(Data entries)
+===+
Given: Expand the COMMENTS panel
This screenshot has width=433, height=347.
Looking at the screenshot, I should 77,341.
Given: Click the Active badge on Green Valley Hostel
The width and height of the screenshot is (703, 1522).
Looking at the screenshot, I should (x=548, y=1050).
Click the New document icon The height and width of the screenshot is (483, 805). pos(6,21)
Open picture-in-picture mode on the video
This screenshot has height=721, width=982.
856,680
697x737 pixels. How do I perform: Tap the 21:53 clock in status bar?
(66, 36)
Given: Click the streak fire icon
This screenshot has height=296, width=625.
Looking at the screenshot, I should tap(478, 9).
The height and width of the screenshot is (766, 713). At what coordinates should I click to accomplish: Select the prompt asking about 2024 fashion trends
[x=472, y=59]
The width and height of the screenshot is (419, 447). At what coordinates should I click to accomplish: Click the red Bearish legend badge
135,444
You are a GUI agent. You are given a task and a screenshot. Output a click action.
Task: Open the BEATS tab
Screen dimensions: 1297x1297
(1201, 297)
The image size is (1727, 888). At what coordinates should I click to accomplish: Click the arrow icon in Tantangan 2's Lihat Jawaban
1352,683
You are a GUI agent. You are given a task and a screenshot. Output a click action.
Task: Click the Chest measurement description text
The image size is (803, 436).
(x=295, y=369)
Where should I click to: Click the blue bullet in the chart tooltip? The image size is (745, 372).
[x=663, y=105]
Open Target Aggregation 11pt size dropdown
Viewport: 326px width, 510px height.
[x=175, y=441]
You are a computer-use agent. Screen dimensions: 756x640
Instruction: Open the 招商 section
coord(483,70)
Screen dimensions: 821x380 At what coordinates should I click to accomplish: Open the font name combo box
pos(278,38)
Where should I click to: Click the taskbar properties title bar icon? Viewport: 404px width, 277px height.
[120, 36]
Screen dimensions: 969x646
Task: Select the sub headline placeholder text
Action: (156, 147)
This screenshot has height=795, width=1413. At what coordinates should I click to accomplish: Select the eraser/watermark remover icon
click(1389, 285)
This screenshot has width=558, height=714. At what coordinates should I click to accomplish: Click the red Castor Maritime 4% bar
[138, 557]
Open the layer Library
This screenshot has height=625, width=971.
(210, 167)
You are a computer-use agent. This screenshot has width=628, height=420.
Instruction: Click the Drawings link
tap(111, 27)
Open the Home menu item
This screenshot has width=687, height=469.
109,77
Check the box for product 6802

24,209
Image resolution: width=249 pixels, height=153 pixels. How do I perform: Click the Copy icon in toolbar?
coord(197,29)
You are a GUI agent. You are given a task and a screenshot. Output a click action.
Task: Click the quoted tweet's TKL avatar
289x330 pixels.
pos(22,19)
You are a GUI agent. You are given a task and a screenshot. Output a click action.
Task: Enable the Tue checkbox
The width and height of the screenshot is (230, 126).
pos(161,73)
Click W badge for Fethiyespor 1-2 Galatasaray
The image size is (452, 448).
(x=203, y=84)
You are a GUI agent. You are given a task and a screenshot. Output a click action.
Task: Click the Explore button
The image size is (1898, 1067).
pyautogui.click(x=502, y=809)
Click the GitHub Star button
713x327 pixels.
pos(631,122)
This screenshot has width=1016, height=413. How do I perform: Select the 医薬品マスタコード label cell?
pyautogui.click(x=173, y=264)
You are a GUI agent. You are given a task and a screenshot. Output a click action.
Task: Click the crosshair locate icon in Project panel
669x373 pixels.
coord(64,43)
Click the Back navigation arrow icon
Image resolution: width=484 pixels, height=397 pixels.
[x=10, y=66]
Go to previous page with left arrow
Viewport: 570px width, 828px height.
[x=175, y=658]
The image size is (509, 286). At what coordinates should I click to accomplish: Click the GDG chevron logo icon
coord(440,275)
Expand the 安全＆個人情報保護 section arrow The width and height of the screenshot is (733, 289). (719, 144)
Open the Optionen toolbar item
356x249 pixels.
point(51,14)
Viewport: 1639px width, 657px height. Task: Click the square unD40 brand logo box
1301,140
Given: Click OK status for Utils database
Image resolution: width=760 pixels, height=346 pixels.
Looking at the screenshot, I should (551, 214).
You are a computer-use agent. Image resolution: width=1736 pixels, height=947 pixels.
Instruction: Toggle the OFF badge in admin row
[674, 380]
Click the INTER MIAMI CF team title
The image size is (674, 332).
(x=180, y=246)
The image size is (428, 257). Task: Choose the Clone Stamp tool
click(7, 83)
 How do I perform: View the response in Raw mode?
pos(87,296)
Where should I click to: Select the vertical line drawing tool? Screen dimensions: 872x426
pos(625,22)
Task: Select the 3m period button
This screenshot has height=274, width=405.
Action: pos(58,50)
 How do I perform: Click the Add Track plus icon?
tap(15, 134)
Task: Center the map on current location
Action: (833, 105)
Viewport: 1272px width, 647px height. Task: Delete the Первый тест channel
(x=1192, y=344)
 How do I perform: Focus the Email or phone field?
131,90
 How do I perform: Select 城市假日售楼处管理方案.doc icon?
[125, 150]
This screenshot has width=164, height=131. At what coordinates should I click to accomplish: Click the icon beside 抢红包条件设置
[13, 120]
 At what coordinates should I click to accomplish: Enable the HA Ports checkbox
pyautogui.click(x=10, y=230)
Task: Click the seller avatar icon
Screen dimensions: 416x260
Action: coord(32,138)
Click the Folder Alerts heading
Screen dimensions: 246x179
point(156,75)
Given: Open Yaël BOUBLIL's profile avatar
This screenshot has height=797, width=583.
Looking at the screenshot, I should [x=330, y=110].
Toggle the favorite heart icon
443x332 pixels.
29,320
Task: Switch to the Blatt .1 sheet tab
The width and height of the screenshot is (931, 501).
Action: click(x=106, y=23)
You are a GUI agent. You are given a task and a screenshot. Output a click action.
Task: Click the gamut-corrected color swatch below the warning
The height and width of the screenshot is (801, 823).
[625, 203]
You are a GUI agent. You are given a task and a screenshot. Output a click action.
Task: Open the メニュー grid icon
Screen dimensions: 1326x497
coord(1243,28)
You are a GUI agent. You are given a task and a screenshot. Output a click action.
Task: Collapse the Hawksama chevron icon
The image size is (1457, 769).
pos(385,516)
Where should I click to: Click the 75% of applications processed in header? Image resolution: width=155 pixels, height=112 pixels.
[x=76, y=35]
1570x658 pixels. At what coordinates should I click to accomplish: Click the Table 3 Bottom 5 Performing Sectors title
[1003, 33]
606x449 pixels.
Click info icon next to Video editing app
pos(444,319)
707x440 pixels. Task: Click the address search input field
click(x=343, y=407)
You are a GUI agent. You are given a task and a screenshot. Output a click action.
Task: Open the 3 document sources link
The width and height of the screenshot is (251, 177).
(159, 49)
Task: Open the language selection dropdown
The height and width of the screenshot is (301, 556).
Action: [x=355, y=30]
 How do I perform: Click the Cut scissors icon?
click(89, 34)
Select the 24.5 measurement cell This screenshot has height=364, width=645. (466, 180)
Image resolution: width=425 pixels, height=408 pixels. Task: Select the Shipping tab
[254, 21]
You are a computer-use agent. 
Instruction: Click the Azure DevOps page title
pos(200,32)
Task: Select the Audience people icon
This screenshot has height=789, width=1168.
+===+
→ **Description of the task**: Format the lines above as a JSON list of strings with one string per line, omitting any blank lines.

→ **Answer to this exercise**:
[
  "Given: Expand the COMMENTS panel",
  "This screenshot has width=433, height=347.",
  "Looking at the screenshot, I should 77,341.",
  "Given: Click the Active badge on Green Valley Hostel",
  "The width and height of the screenshot is (703, 1522).",
  "Looking at the screenshot, I should (x=548, y=1050).",
  "Click the New document icon The height and width of the screenshot is (483, 805). pos(6,21)",
  "Open picture-in-picture mode on the video",
  "This screenshot has height=721, width=982.",
  "856,680",
  "697x737 pixels. How do I perform: Tap the 21:53 clock in status bar?",
  "(66, 36)",
  "Given: Click the streak fire icon",
  "This screenshot has height=296, width=625.",
  "Looking at the screenshot, I should tap(478, 9).",
  "The height and width of the screenshot is (766, 713). At what coordinates should I click to accomplish: Select the prompt asking about 2024 fashion trends",
  "[x=472, y=59]",
  "The width and height of the screenshot is (419, 447). At what coordinates should I click to accomplish: Click the red Bearish legend badge",
  "135,444",
  "You are a GUI agent. You are given a task and a screenshot. Output a click action.",
  "Task: Open the BEATS tab",
  "Screen dimensions: 1297x1297",
  "(1201, 297)",
  "The image size is (1727, 888). At what coordinates should I click to accomplish: Click the arrow icon in Tantangan 2's Lihat Jawaban",
  "1352,683",
  "You are a GUI agent. You are given a task and a screenshot. Output a click action.",
  "Task: Click the Chest measurement description text",
  "The image size is (803, 436).",
  "(x=295, y=369)",
  "Where should I click to: Click the blue bullet in the chart tooltip? The image size is (745, 372).",
  "[x=663, y=105]",
  "Open Target Aggregation 11pt size dropdown",
  "Viewport: 326px width, 510px height.",
  "[x=175, y=441]",
  "You are a computer-use agent. Screen dimensions: 756x640",
  "Instruction: Open the 招商 section",
  "coord(483,70)",
  "Screen dimensions: 821x380 At what coordinates should I click to accomplish: Open the font name combo box",
  "pos(278,38)",
  "Where should I click to: Click the taskbar properties title bar icon? Viewport: 404px width, 277px height.",
  "[120, 36]",
  "Screen dimensions: 969x646",
  "Task: Select the sub headline placeholder text",
  "Action: (156, 147)",
  "This screenshot has height=795, width=1413. At what coordinates should I click to accomplish: Select the eraser/watermark remover icon",
  "click(1389, 285)",
  "This screenshot has width=558, height=714. At what coordinates should I click to accomplish: Click the red Castor Maritime 4% bar",
  "[138, 557]",
  "Open the layer Library",
  "This screenshot has height=625, width=971.",
  "(210, 167)",
  "You are a computer-use agent. This screenshot has width=628, height=420.",
  "Instruction: Click the Drawings link",
  "tap(111, 27)",
  "Open the Home menu item",
  "This screenshot has width=687, height=469.",
  "109,77",
  "Check the box for product 6802",
  "24,209",
  "Image resolution: width=249 pixels, height=153 pixels. How do I perform: Click the Copy icon in toolbar?",
  "coord(197,29)",
  "You are a GUI agent. You are given a task and a screenshot. Output a click action.",
  "Task: Click the quoted tweet's TKL avatar",
  "289x330 pixels.",
  "pos(22,19)",
  "You are a GUI agent. You are given a task and a screenshot. Output a click action.",
  "Task: Enable the Tue checkbox",
  "The width and height of the screenshot is (230, 126).",
  "pos(161,73)",
  "Click W badge for Fethiyespor 1-2 Galatasaray",
  "The image size is (452, 448).",
  "(x=203, y=84)",
  "You are a GUI agent. You are given a task and a screenshot. Output a click action.",
  "Task: Click the Explore button",
  "The image size is (1898, 1067).",
  "pyautogui.click(x=502, y=809)",
  "Click the GitHub Star button",
  "713x327 pixels.",
  "pos(631,122)",
  "This screenshot has width=1016, height=413. How do I perform: Select the 医薬品マスタコード label cell?",
  "pyautogui.click(x=173, y=264)",
  "You are a GUI agent. You are given a task and a screenshot. Output a click action.",
  "Task: Click the crosshair locate icon in Project panel",
  "669x373 pixels.",
  "coord(64,43)",
  "Click the Back navigation arrow icon",
  "Image resolution: width=484 pixels, height=397 pixels.",
  "[x=10, y=66]",
  "Go to previous page with left arrow",
  "Viewport: 570px width, 828px height.",
  "[x=175, y=658]",
  "The image size is (509, 286). At what coordinates should I click to accomplish: Click the GDG chevron logo icon",
  "coord(440,275)",
  "Expand the 安全＆個人情報保護 section arrow The width and height of the screenshot is (733, 289). (719, 144)",
  "Open the Optionen toolbar item",
  "356x249 pixels.",
  "point(51,14)",
  "Viewport: 1639px width, 657px height. Task: Click the square unD40 brand logo box",
  "1301,140",
  "Given: Click OK status for Utils database",
  "Image resolution: width=760 pixels, height=346 pixels.",
  "Looking at the screenshot, I should (551, 214).",
  "You are a computer-use agent. Image resolution: width=1736 pixels, height=947 pixels.",
  "Instruction: Toggle the OFF badge in admin row",
  "[674, 380]",
  "Click the INTER MIAMI CF team title",
  "The image size is (674, 332).",
  "(x=180, y=246)",
  "The image size is (428, 257). Task: Choose the Clone Stamp tool",
  "click(7, 83)",
  " How do I perform: View the response in Raw mode?",
  "pos(87,296)",
  "Where should I click to: Select the vertical line drawing tool? Screen dimensions: 872x426",
  "pos(625,22)",
  "Task: Select the 3m period button",
  "This screenshot has height=274, width=405.",
  "Action: pos(58,50)",
  " How do I perform: Click the Add Track plus icon?",
  "tap(15, 134)",
  "Task: Center the map on current location",
  "Action: (833, 105)",
  "Viewport: 1272px width, 647px height. Task: Delete the Первый тест channel",
  "(x=1192, y=344)",
  " How do I perform: Focus the Email or phone field?",
  "131,90",
  " How do I perform: Select 城市假日售楼处管理方案.doc icon?",
  "[125, 150]",
  "This screenshot has width=164, height=131. At what coordinates should I click to accomplish: Click the icon beside 抢红包条件设置",
  "[13, 120]",
  " At what coordinates should I click to accomplish: Enable the HA Ports checkbox",
  "pyautogui.click(x=10, y=230)",
  "Task: Click the seller avatar icon",
  "Screen dimensions: 416x260",
  "Action: coord(32,138)",
  "Click the Folder Alerts heading",
  "Screen dimensions: 246x179",
  "point(156,75)",
  "Given: Open Yaël BOUBLIL's profile avatar",
  "This screenshot has height=797, width=583.",
  "Looking at the screenshot, I should [x=330, y=110].",
  "Toggle the favorite heart icon",
  "443x332 pixels.",
  "29,320",
  "Task: Switch to the Blatt .1 sheet tab",
  "The width and height of the screenshot is (931, 501).",
  "Action: click(x=106, y=23)",
  "You are a GUI agent. You are given a task and a screenshot. Output a click action.",
  "Task: Click the gamut-corrected color swatch below the warning",
  "The height and width of the screenshot is (801, 823).",
  "[625, 203]",
  "You are a GUI agent. You are given a task and a screenshot. Output a click action.",
  "Task: Open the メニュー grid icon",
  "Screen dimensions: 1326x497",
  "coord(1243,28)",
  "You are a GUI agent. You are given a task and a screenshot. Output a click action.",
  "Task: Collapse the Hawksama chevron icon",
  "The image size is (1457, 769).",
  "pos(385,516)",
  "Where should I click to: Click the 75% of applications processed in header? Image resolution: width=155 pixels, height=112 pixels.",
  "[x=76, y=35]",
  "1570x658 pixels. At what coordinates should I click to accomplish: Click the Table 3 Bottom 5 Performing Sectors title",
  "[1003, 33]",
  "606x449 pixels.",
  "Click info icon next to Video editing app",
  "pos(444,319)",
  "707x440 pixels. Task: Click the address search input field",
  "click(x=343, y=407)",
  "You are a GUI agent. You are given a task and a screenshot. Output a click action.",
  "Task: Open the 3 document sources link",
  "The width and height of the screenshot is (251, 177).",
  "(159, 49)",
  "Task: Open the language selection dropdown",
  "The height and width of the screenshot is (301, 556).",
  "Action: [x=355, y=30]",
  " How do I perform: Click the Cut scissors icon?",
  "click(89, 34)",
  "Select the 24.5 measurement cell This screenshot has height=364, width=645. (466, 180)",
  "Image resolution: width=425 pixels, height=408 pixels. Task: Select the Shipping tab",
  "[254, 21]",
  "You are a computer-use agent. ",
  "Instruction: Click the Azure DevOps page title",
  "pos(200,32)",
  "Task: Select the Audience people icon",
  "This screenshot has height=789, width=1168."
]